Why is customer mapping beneficial?
- Customer journey map makes your business and your team empathetic, you gave the customer a voice and chose to listen and understand it. You focus and create a journey map from their point of view, leading to retention success.
- The customer journey map gives your business and your team, a homogenous view of the customer wants and needs. Thanks to the SaaS customer journey map system, you get to have access to their journey across all platforms while allowing easy access to the different teams, leading to quicker success of customer’s response.
- Solves/ maps gaps in the journey of customer’s experience. Using SaaS customer journey mapping could help your business and your team realize that a chatbot could be handy for your website. It helps you create new opportunities, leading to better success.

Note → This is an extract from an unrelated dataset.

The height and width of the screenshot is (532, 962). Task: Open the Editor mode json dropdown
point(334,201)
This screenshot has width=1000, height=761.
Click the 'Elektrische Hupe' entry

- Improves customer experience and satisfaction
- Predicts customer behavior, thanks to those helpful data journey mapping, which gives your business and your team an overall view of their journey, helping you and your team deal with problems, needs and predicting future problems as well. The journey map leads to and create better business decisions and customer’s success. It is all about a positive lifecycle.
- Finally, mapping improves overall success for the company’s marketing business and its team. Customer mapping journey transforms into better experience for customers and success/ increase of company sales.

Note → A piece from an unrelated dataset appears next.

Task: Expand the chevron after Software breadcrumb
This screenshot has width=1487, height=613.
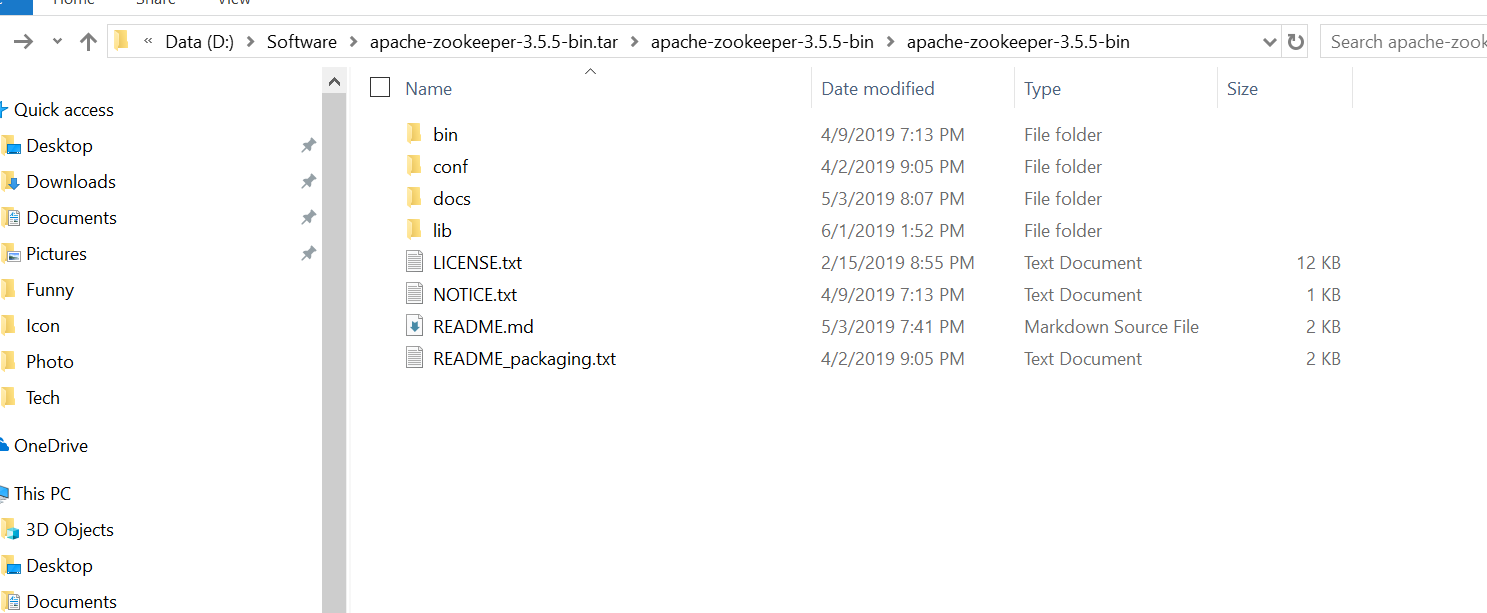Action: click(x=353, y=42)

A few examples of customer journey and templates
Things to take into account for a journey mapping:
- Current state customer journey maps: As its name states, it is the state of the customer at the moment.
- Future state customer journey maps: Basically what their journey will look like in the future. Ways to always improve customer journey and success.
- Day in the life customer journey maps: This one might be the most “intimate” of the customer journey as you follow the customer through their daily life. You get to see who they interact with, what they spend their time on, and when your product could be more useful for them.
- Service blueprints, which focuses on the company’s organization rather than the customer himself.
- Circular customer journey maps, as its name suggests, you get to see the customer’s lifecycle in a circular form
- And Other types of UX maps which are a user experience’s study from their interest, emotions, actions taken towards your brand.
Examples of tools to optimize the customer journey
- You can use a Data Management Platform (DMP) to collect, assuage and unify omnichannel customer data in order to drive personalized marketing actions and evolve customer journey.
- A CRM suite that engages with customers at every touchpoint by building personalized journeys (with the Journey Builder module) across channels (email, mobile, advertising, social networks, etc.).
Seems like an obstacle course?
So why use a customer journey map? It’s simple because it gives you information of the customer that you would have naturally or intentionally neglected. With a growing business, it is important to keep in contact with your customer, especially with so many competitors and different options at their disposal. You should know where they come from, and predict their next move. There are many touchpoints, which are the ones used? Why and at what point did he or she abandon his decision to buy?
The customer journey and customer mapping with its analysis, its modeling and its adaptation over time and technological evolutions, leads to customer experience improvement.
And what is better is if you combine your inbound marketing strategy with intelligent software, you'll also be able to address each of your customers needs. Thanks to those intelligent software and their real time, up to par analysis and functionalities, you will get to personalize and automate your marketing actions for a better customer experience.
So, what methods and tools have you chosen to know and retain your customers?